◆ Supplied passage:
Micaela Cocks (born 2 May 1986) is a professional basketball player from New Zealand. She currently plays for the Townsville Fire in the WNBL.

Professional career

College
Cocks played college basketball for the Oregon Ducks in 	Eugene, Oregon, participating in NCAA Division I. In her final season, she was awarded a place on the All-Pac-10 First-Team.

Oregon statistics

Source

Europe
Cocks first travelled to Poland after signing with Energa Torun. However, she would only play four games before transferring to France, to play for Cote d'Opale Basket Calais. Once again, she would only participate in four games until her season was cut short.

Australia
Micaela Cocks was signed for the 2011–12 season, with the Townsville Fire. She has since been a strong, consistent member of their roster. Playing an instrumental role in their title runs in 2015 and 2016, alongside the likes of Suzy Batkovic and Cayla George. In the 2016 WNBL Finals, against the Perth Lynx, Cocks was awarded the WNBL Grand Final Most Valuable Player Award for her showings through the series. Cocks has been re-signed for the 2016–17 and 2017–18 seasons.

National team
At the 2006 Commonwealth Games she won a silver medal as part of the Tall Ferns New Zealand women's basketball team. She represented New Zealand and the Tall Ferns again at the 2008 Summer Olympics. She has taken home a silver medal at the FIBA Oceania Championship on four occasions. She has also participated in two Olympic qualifying tournaments with the Tall Ferns, in 2012 and 2016. Unfortunately, both times, the Tall Ferns fell short on Olympic qualification.

◆ Listed entries:
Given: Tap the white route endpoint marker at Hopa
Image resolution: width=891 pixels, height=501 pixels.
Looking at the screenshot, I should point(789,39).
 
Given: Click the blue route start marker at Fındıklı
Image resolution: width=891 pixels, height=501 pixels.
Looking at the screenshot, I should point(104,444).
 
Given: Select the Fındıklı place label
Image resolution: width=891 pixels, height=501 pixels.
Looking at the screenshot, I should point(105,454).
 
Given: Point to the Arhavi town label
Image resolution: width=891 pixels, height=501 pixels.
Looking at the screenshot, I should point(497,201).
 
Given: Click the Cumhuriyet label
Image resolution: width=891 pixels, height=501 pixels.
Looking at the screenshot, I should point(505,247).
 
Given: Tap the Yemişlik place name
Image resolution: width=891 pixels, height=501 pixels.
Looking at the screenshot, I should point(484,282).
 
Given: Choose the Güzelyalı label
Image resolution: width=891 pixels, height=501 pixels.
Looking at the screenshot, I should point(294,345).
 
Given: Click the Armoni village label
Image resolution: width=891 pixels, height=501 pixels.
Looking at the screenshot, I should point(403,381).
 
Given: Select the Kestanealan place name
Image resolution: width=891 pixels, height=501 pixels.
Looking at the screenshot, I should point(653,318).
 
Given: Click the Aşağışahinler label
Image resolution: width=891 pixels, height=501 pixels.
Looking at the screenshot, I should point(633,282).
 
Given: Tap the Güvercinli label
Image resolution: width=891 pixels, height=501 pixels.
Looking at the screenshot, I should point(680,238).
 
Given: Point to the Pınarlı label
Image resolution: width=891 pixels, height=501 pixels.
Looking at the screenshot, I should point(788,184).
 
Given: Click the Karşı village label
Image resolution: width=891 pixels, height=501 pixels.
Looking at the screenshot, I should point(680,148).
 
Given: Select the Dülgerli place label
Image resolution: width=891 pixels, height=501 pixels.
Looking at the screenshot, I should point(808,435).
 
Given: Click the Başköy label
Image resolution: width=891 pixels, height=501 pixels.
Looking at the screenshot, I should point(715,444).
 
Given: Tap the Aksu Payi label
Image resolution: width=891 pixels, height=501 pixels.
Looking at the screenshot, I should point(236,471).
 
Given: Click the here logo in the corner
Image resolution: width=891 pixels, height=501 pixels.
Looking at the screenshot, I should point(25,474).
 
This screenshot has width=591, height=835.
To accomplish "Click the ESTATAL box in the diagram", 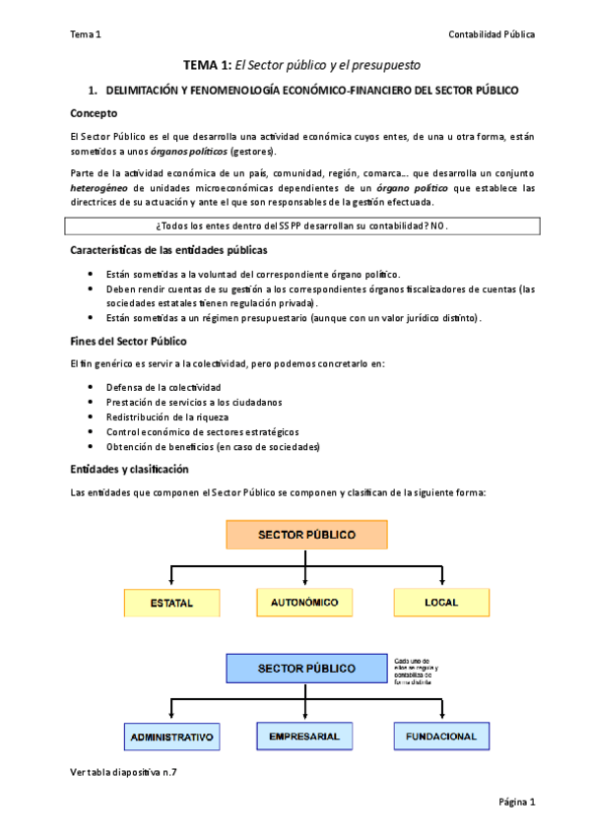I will [171, 603].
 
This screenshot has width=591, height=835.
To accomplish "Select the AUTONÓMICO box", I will [304, 602].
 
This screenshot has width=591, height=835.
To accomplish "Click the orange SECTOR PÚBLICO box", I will [305, 535].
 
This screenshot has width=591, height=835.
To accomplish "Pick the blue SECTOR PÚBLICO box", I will [305, 668].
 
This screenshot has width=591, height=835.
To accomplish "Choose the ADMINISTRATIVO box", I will [171, 737].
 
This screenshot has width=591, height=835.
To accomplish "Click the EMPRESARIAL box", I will [304, 736].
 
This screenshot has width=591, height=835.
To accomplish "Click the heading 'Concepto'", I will [95, 113].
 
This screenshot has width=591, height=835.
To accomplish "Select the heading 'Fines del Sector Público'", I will [123, 341].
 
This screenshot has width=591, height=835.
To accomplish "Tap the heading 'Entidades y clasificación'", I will [129, 469].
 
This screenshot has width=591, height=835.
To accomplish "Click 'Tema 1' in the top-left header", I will [86, 34].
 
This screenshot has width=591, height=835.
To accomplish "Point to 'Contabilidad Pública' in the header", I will [492, 34].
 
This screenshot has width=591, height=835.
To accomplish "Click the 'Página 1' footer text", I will [516, 802].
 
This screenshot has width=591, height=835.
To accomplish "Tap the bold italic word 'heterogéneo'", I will [100, 187].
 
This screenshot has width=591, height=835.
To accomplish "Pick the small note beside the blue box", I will [417, 670].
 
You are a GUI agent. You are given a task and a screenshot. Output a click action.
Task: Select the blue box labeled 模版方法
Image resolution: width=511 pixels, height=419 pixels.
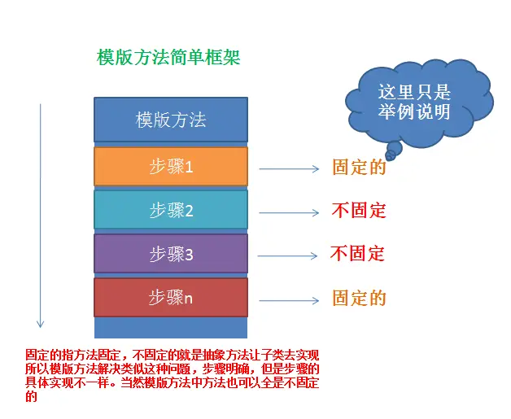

◆ Objectives:
1. According to the Micaela Cocks article, why did Cocks receive the WNBL Grand Final Most Valuable Player Award in 2016? Answer in one to three sentences.
2. In the Micaela Cocks article, which college team did Cocks play basketball for?

◆ Task answers:
1. She received the award for how she played throughout the 2016 WNBL Finals series against the Perth Lynx.

2. The Oregon Ducks.